Please note: The drive mounting and unmounting portion of this email can be used in more cases then just the drive being full. Sometimes, /tmp/ can be having an issue that unmounting and mounting can solve and a similar process as above would be required.
Also, Note this is just one solution for a main drive being full. Though this is the most common issue, it is not the only problem that could arise. Other issues like core dumps from PHP can quickly fill a drive or just plain usage. For core dumps, you can use a script such as below to locate core dumps to remove:
find /home/ -iname "core.*"
This will locate all core dumps in user directories so you can delete them and inform the client of their broken script. Also, if the drive is as far as you can see, legitimately full (backups on backup drive and no core dumps), please do not hesitate to email [email protected] and CC the office and the NOC about the issue so Abuse can check for abusive users to remove or the NOC can look into restoring the server as soon as possible.
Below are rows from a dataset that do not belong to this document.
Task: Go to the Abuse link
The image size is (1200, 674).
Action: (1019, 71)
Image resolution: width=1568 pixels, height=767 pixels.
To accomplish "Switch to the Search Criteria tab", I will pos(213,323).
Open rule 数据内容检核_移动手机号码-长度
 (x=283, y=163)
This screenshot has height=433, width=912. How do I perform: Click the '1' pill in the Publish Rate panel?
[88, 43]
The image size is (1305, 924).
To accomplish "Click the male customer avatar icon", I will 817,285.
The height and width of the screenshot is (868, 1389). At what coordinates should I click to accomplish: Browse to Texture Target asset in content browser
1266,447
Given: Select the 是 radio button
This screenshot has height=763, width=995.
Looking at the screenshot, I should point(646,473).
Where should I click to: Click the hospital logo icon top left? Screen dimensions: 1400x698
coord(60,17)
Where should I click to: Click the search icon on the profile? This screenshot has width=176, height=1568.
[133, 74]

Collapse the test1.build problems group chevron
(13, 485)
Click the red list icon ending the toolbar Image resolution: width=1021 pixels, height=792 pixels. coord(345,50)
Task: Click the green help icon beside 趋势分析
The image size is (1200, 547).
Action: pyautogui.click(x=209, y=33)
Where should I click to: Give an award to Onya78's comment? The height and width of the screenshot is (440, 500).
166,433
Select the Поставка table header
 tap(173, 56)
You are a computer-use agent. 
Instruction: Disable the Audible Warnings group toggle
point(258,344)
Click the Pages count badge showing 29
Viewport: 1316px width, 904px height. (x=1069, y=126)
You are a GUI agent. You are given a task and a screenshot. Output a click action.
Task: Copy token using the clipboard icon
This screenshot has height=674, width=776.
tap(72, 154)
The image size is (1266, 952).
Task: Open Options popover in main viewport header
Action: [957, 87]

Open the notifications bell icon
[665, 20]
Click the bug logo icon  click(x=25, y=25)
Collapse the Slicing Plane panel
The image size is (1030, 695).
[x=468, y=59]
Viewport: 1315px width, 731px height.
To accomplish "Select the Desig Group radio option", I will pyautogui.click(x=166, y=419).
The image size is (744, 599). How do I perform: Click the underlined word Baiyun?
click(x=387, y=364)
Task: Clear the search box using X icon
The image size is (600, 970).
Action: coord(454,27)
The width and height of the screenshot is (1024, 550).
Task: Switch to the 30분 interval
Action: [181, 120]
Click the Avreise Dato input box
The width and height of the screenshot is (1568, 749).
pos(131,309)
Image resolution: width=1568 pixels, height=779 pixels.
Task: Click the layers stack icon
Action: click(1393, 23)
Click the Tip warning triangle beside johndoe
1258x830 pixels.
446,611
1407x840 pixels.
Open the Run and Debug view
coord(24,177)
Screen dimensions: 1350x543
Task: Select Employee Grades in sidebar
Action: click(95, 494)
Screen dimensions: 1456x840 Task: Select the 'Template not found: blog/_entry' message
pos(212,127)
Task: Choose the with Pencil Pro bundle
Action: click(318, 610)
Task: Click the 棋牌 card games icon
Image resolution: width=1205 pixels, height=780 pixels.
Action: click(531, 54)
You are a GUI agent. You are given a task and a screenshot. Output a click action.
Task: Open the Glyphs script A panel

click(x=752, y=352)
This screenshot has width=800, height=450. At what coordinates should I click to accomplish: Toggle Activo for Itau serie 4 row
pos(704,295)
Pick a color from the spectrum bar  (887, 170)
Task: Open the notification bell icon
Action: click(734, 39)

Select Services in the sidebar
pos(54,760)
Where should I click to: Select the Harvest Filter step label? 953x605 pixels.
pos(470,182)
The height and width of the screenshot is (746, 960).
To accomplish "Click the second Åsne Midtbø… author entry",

As with all of my Common Issues posts, please do not hesitate to ask any questions on this email by replying all to it so that all can benefit from the question and answer. If you are unsure on anything in this email also, do not hesitate to ask me or any other senior staff about the issue and possible resolutions.
Thanks for reading and have a great day!